Automated projections were generated based on the analysis of query patterns, created materialized views on these so that the most frequent queries could be returned within seconds over a range of time periods. This was later shared with our customer who could appreciate the improvement in these queries.
In another example, since click data is often delayed by a few hours and in some cases even days, an indexed view helps us to easily locate the particular record and change it without going through the entire data set of hundreds of Billions of rows. This helps in fast ingestion and updation of records.
Only the index segments / views that are required by a query are targeted thus reducing the I/O load considerably. Moreover, since fewer CPU cores are required to process each query, more queries can run in parallel for the same amount of computing resources.
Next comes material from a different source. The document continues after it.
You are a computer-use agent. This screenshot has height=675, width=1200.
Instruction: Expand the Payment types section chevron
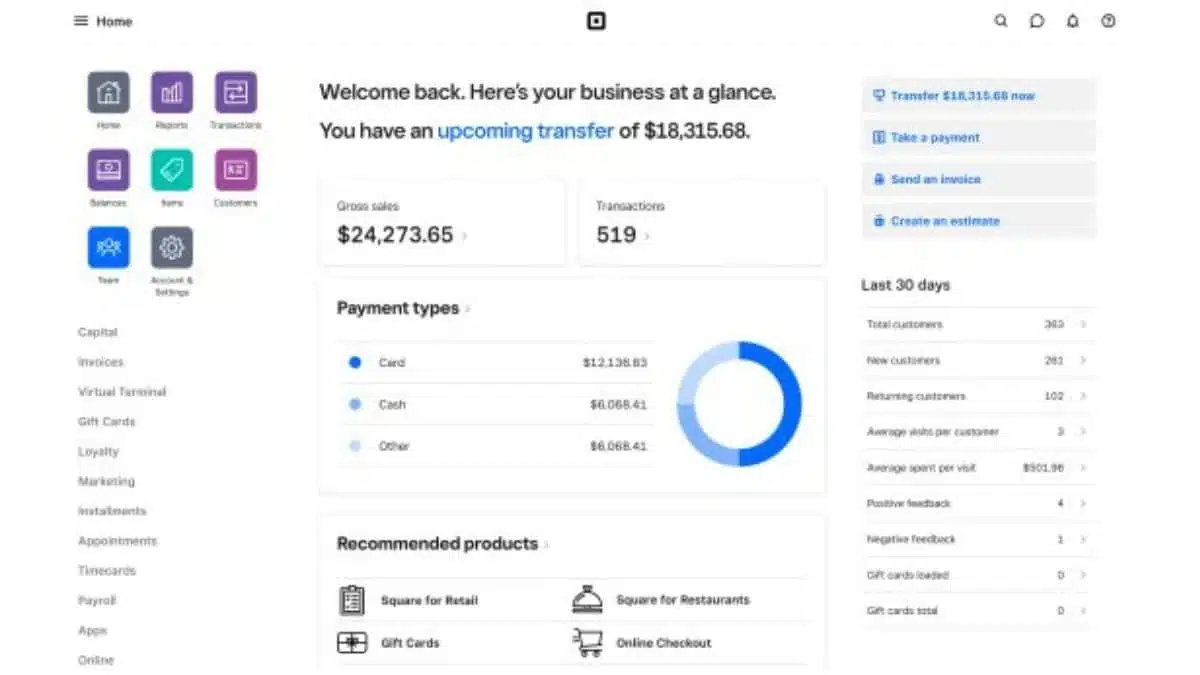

Like our rest of the data pipeline, our query engine is also built on top of Apache Spark. Query engine translates the queries into equivalent Spark Dataframe Query, which is then executed on the Spark Cluster. The data manager layer also determines which projections and indexes to touch based on the query. In certain cases, multiple projection plans can be generated from a single query. In these cases, Query Engine supports sampling of results in order to help Query Planner decide on a better set of projections. Once the query is executed on the cluster, it hands over the result to the Application Server for visualization.
By utilizing some intelligent data manipulation techniques, we were not only able to scale the platform to beyond 10 Billion data points daily but to also give a competitive cost advantage to our customers by utilizing commodity AWS machines for both compute and data storage. We have been able to give an almost 50% cost advantage to our partners over traditional solutions but more importantly offered a more reliable system where both the data and the lag in the data is reliable.